I am expecting to see carnage when I get down there, but am pleasantly surprised to see that Poppy has already been up, cleared the Posh Room, and washed the dishes. There’s a smell of toast in the air, which I react to like a trained sniffer dog, following the trail to the back kitchen door.
I realise when I feel the heat of the sun on my face that it’s not quite as early as I thought. In fact, I see when I bother looking at my watch, it’s just after eleven. I’ve had an unintentional lie-in.
I see Poppy sitting at the wooden bench, a plate of wholemeal toast and a cafetiere of coffee next to her on the table.
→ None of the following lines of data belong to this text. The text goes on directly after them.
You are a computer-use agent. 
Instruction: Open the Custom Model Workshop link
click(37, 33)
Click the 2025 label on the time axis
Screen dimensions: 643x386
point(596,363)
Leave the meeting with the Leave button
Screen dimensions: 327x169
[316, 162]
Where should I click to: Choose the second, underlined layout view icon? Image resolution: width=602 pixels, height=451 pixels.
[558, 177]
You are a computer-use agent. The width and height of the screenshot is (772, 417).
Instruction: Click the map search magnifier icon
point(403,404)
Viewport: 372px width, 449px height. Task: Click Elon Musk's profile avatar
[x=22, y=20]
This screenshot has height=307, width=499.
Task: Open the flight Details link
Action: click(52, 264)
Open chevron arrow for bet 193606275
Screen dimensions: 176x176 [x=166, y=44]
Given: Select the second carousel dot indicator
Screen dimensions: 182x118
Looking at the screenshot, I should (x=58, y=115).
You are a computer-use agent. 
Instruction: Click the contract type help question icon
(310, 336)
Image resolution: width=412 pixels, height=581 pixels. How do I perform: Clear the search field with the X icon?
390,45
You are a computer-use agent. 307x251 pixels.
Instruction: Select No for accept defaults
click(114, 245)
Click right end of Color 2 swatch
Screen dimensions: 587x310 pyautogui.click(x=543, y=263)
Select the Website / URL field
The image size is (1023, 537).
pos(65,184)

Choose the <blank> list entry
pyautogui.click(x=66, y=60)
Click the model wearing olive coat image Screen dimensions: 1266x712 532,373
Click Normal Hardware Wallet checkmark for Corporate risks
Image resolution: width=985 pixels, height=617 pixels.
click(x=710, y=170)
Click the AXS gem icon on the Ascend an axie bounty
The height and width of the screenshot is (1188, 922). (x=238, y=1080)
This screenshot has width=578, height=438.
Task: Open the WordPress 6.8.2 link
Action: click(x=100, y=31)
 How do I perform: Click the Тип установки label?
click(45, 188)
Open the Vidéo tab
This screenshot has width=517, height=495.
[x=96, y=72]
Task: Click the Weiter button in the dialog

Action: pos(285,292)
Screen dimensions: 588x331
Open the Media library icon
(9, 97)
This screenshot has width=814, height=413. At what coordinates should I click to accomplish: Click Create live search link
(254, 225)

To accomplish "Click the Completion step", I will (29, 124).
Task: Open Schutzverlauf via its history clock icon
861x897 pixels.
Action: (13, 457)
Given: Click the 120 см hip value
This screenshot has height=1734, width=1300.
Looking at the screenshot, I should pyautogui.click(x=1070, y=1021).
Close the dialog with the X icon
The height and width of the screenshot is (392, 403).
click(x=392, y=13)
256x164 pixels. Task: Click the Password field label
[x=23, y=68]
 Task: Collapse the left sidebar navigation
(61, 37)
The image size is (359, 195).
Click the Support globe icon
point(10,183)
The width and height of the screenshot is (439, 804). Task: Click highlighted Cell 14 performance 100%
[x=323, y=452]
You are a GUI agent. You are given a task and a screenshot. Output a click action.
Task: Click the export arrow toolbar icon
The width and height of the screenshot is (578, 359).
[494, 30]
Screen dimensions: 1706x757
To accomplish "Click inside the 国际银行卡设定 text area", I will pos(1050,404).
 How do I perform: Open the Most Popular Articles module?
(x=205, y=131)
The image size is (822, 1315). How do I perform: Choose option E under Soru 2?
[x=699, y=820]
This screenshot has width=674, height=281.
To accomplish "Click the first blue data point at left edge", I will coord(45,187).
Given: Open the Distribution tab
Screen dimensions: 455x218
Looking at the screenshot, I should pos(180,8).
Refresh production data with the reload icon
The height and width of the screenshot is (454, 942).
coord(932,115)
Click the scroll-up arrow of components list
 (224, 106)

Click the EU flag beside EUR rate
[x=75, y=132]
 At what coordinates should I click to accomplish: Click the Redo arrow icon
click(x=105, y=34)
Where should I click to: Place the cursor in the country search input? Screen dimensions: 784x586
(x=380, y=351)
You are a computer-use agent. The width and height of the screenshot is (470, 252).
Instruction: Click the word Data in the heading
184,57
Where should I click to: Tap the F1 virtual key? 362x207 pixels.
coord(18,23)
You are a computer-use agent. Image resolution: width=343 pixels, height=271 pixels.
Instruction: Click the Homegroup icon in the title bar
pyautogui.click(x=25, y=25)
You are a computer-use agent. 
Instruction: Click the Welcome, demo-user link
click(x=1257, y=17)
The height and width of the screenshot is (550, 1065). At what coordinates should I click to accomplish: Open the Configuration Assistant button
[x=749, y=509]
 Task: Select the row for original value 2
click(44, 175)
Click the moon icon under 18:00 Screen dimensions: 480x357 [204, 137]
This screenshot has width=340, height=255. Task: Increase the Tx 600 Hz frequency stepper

She’s just nibbled the edges of the slice, as if it might be poisoned. She looks a lot fresher than I do, and is reading a book. I recognise it straight away –Harry Potter and the Prisoner of Azkaban.
I pause in the doorway for a moment, not sure of how to behave. Not sure of how I even feel. Last night was exhausting. Talking about Gareth always drains me, which is why I’ve made an absolute masterwork of avoiding it over the years.
It exhausts me because it is traumatic, and because, after all this time, he still has the power to make me feel bad about myself – except these days, it is different. These days, I feel bad about what I let him do to me. About not spotting the signs earlier. About not facing up to what he was before so much damage was done.
Talking about him is bad enough – but talking about him to Poppy? The sister I cut out of my life so long ago? That is a double whammy of massive proportions.
She didn’t react the way I’d expected. I could see her twitching, see her slow tears, see that she was desperate to reach out to me. To touch me and console me. I’m glad she didn’t – it would have been too much, too soon – but perhaps … well, perhaps one day, things will be different.
For now, I decide on cautious civility as I walk barefoot over the grass to join her. For now, I’ll try and carry on doing what our mother wanted, and see where it leads. It would just all be so much easier if she was actually here to act as a buffer zone, make us laugh, chivvy us along – if she was out here on this gloriously sunny day, chatting and eating toast and making plans. I miss her so much.